Smoothing Time Series for Your Project:

Improving the Clarity of Your Data

NEW POSTby Carlos Sevilla

Carlos Sevilla

Data Scientist

28 November 20234 minutes

There are more and more cases in which company data is based on measurements at an exact moment in time, thus producing a very interesting data history to analyse. At Shapelets we are aware of this, and we have created a tool to be able to analyse this data in a simple and intuitive way, both for Data Scientists and for business users who have to use this data.   

This type of data, time series, are like windows into the past, revealing patterns and trends. However, sometimes these series can be noisy, making interpretation difficult.   

In areas such as demand forecasting, financial planning, web traffic analysis or inventory management, it is crucial to have an excellent interpretation of historical data, because it makes it much easier to make decisions and, in some cases, to foresee future trends.   

To avoid this problem, we can use time series smoothing, a set of techniques that will help you get a clearer and more understandable view of your data over time. By applying smoothing methods, a clearer representation of the data is achieved, allowing analysts and business managers to extract more meaningful and valuable information from the time series.  

Let’s look at some examples of smoothing techniques. 

1. Simple Moving Average 

The simple moving average is like a soft filter for your time series. Imagine you have a monthly sales series and you want to highlight the long term trends, eliminating the monthly noise. The simple moving average does exactly that.

Benefits
  • Easy to understand: Simply smooth out peaks and valleys.  
  • Good for identifying trends: Highlights long-term patterns. 
Disadvantages 
  • Requires choice of window size: The choice of window may affect the results.  
  • May lose detail: Not ideal for capturing rapid changes.
USE CASE

If you are a small business owner and want to better understand your overall sales trends over time, the simple moving average can be your ally. It helps to identify if there are seasonalities or if your business is experiencing sustained growth.

2. Exponential Smoothing 

Exponential smoothing is like short- and long-term memory for your data. It gives more weight to more recent observations, but does not completely forget older ones. 

Benefits
  • Adaptable: Reacts quickly to recent changes.   
  • Good for series with changing trends: Can capture changes in the direction of the series.
Disadvantages 
  • Sensitivity to initial values: Results may vary depending on the initial value chosen.  
  • Not ideal for data with cycles: May have difficulties with cyclical patterns.
USE CASE

Imagine you are a social media analyst and you need to understand the evolution of daily interactions on your page. Exponential smoothing can help you identify short-term trends, quickly highlighting changes in user interaction. 

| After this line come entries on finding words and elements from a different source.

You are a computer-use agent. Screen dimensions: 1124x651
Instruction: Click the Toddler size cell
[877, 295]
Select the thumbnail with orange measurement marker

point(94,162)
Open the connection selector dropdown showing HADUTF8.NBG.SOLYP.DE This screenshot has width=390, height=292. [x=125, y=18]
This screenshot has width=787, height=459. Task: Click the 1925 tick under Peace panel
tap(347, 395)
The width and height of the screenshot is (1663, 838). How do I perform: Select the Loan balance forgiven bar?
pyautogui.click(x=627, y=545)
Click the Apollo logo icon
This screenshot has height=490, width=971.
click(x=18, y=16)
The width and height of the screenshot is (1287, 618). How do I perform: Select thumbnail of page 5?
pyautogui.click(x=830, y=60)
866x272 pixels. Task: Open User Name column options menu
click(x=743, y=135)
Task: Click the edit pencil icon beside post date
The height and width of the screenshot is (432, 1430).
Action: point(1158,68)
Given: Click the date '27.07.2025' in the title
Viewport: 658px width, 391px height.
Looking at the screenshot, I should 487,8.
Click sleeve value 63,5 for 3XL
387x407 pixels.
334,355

3. Holt-Winters smoothing  

Holt-Winters smoothing is like an oracle that can foresee the future (to some extent). It adds a predictive dimension to the previous techniques, being useful when you need to project future values.

Benefits
  • Incorporates trend and seasonality: Can adapt to more complex patterns.  
  • Good for short-term forecasting: Provides projections beyond observed data. 
Disadvantages 
  • Sensitivity to extreme changes: Can be overly influenced by outliers..  
  • Requires fine adjustments: Needs proper configuration for best results.
USE CASE

If you are an inventory manager and need to plan product replenishment, Holt-Winters smoothing can help you anticipate future demand. It identifies seasonal patterns and trends, giving you a clearer picture of inventory needs.  

To apply these techniques there are numerous tools on the market, we know that, and at Shapelets we are aware of that, that’s why our platform accepts all kinds of external libraries so you can make the transformations in the most comfortable way for you or your business, and you can integrate everything in a 360 solution.